__Task to carry out__. Once the pictures are set aside, transcribe each line of the data exactly.

※ ※ ※

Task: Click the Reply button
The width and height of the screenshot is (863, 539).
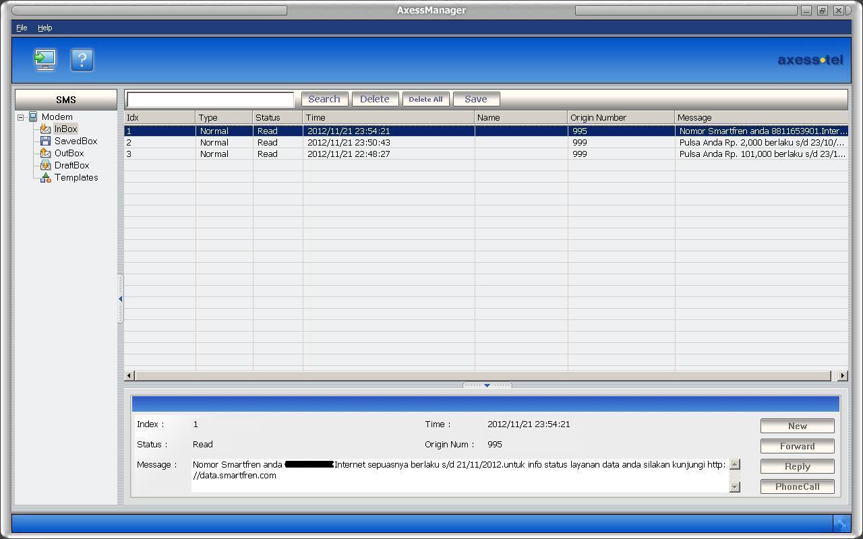Action: pos(797,466)
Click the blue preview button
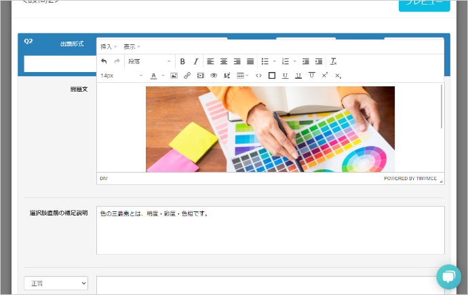 pos(424,5)
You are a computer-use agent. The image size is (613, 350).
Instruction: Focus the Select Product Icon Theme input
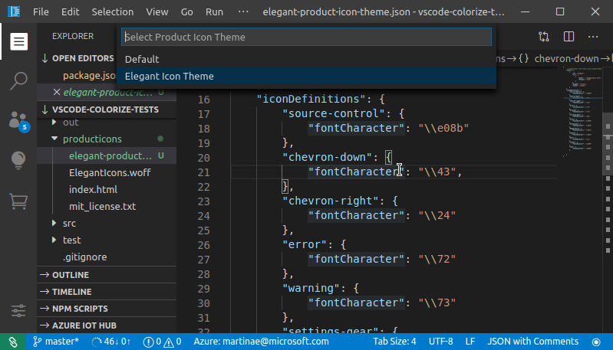click(x=305, y=37)
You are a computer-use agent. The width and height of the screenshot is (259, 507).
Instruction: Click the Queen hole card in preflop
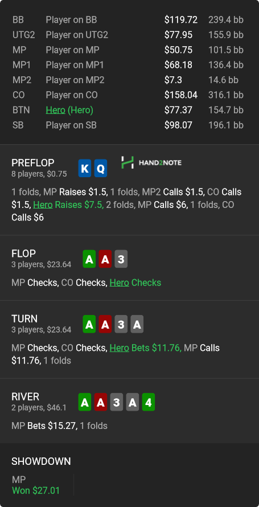[101, 168]
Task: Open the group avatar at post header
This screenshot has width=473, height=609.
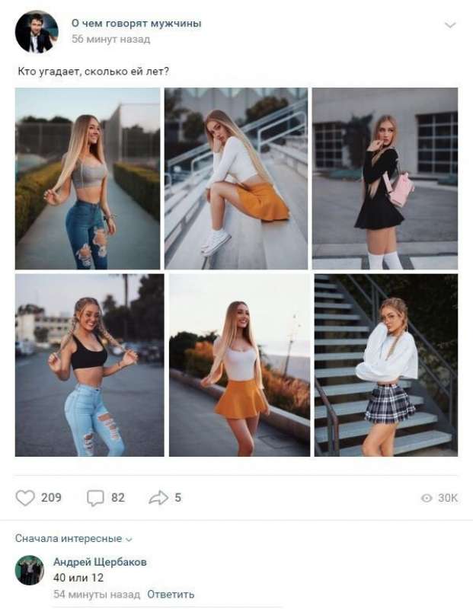Action: click(x=37, y=31)
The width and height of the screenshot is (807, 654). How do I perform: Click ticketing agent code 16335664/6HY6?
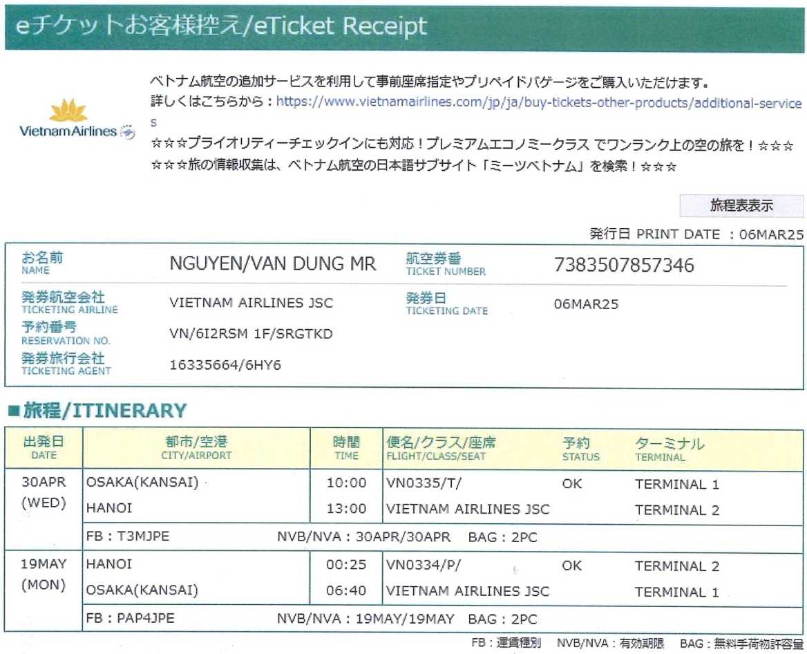225,365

※ ※ ※

__Result of this task__.
Task: Click the Reply button
The width and height of the screenshot is (863, 539).
Action: pos(797,466)
Click the blue preview button
 pos(424,5)
You are a computer-use agent. The image size is (613, 350).
Instruction: Focus the Select Product Icon Theme input
click(x=305, y=37)
You are a computer-use agent. The width and height of the screenshot is (259, 507).
Instruction: Click the Queen hole card in preflop
[101, 168]
Task: Open the group avatar at post header
This screenshot has width=473, height=609.
Action: click(x=37, y=31)
The width and height of the screenshot is (807, 654). How do I perform: Click ticketing agent code 16335664/6HY6?
225,365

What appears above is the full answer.